El presidente de Rusia, Vladímir Putin, visitó el jueves 13 de agosto de 2026 la isla de Iturup, en el archipiélago de las Kuriles, lo que provocó una protesta diplomática de Japón, país que reclama la soberanía de ese territorio y de otras tres islas del extremo sur de la cadena.
La primera ministra japonesa, Sanae Takaichi, calificó el viaje como “absolutamente inaceptable” y afirmó que la visita hiere los sentimientos del pueblo japonés. En respuesta, el embajador de Rusia en Tokio fue convocado por el gobierno japonés.
Putin recorrió instalaciones de Iturup
Durante su estancia en Iturup, conocida como Etorofu en Japón, Putin visitó una escuela, un hospital y una planta procesadora de pescado. También se reunió con residentes y con el gobernador de la región rusa de Sajalín, Valeri Limarenko.
La visita incluyó una degustación de caviar. “Qué buen clima tienen aquí, es como un resort”, declaró el mandatario ruso durante el recorrido, de acuerdo con la información difundida sobre sus actividades en la isla.
Un conflicto territorial sin tratado de paz
Japón reclama Iturup, Kunashir, Shikotan y las islas Habomai, a las que denomina Territorios del Norte. Rusia administra actualmente esas islas, que fueron ocupadas por la Unión Soviética en los últimos días de la Segunda Guerra Mundial.

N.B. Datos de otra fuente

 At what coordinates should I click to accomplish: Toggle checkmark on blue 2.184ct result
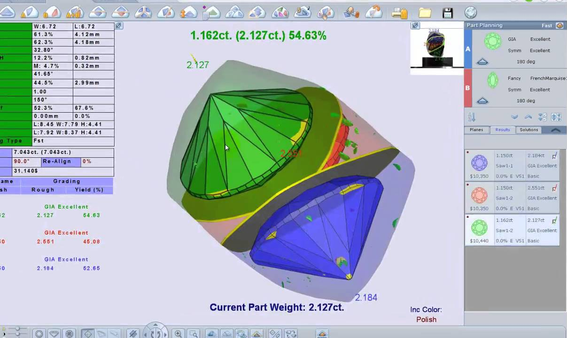554,156
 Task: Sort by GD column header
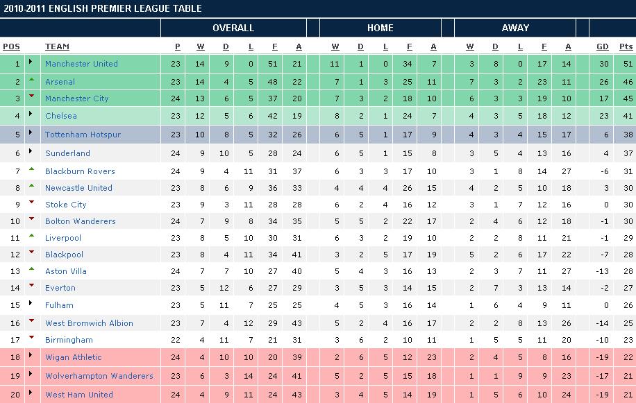[x=603, y=46]
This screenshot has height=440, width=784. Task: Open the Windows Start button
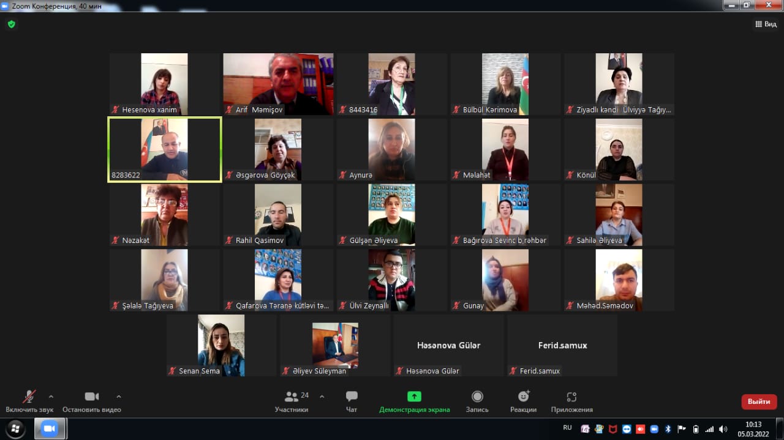coord(15,428)
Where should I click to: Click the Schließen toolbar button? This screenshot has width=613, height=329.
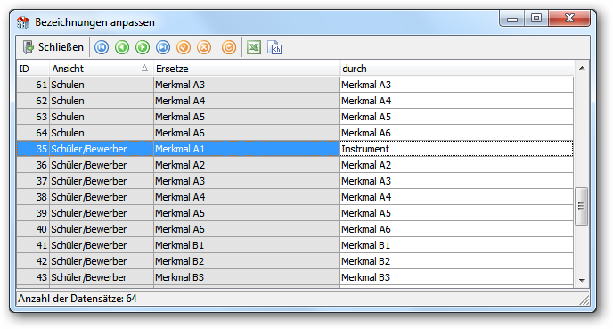click(x=53, y=47)
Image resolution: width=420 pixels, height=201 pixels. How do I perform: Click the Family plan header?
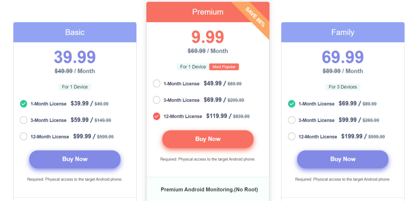point(343,32)
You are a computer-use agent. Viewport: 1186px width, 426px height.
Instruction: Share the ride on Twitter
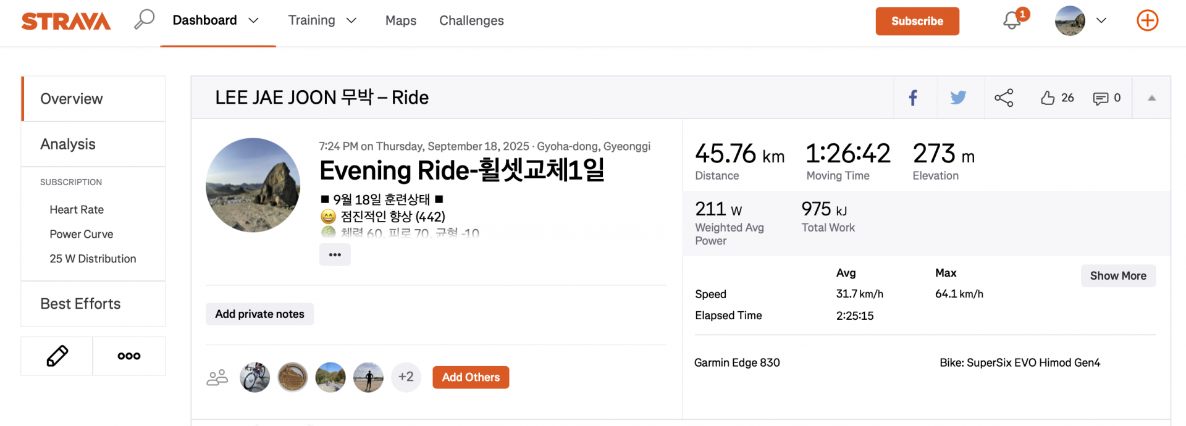tap(958, 98)
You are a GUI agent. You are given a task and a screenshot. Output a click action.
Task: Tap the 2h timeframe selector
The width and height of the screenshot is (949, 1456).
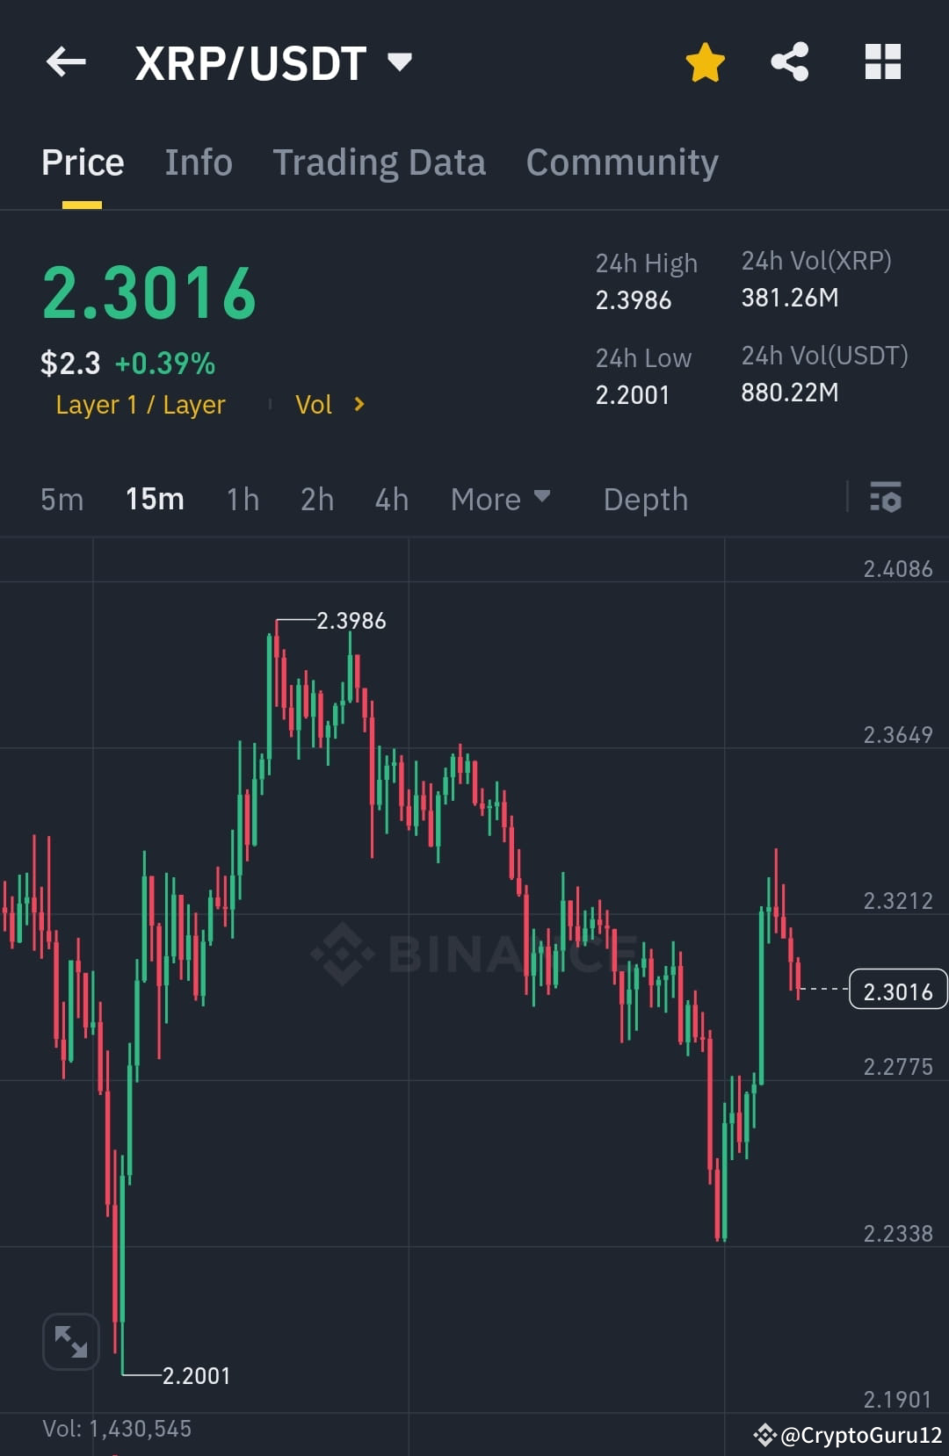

La disputa territorial ha impedido que Moscú y Tokio firmen un tratado de paz que cierre formalmente el estado de hostilidades derivado de la guerra. Décadas de negociaciones no han producido un acuerdo definitivo sobre la soberanía de los territorios.
El gobierno japonés sostiene que las islas forman parte inherente de su territorio por razones históricas y conforme al derecho internacional. Rusia, por su parte, mantiene el control administrativo y militar sobre el archipiélago.
La visita de Putin reaviva así una disputa que continúa siendo uno de los principales obstáculos en la relación bilateral entre Rusia y Japón.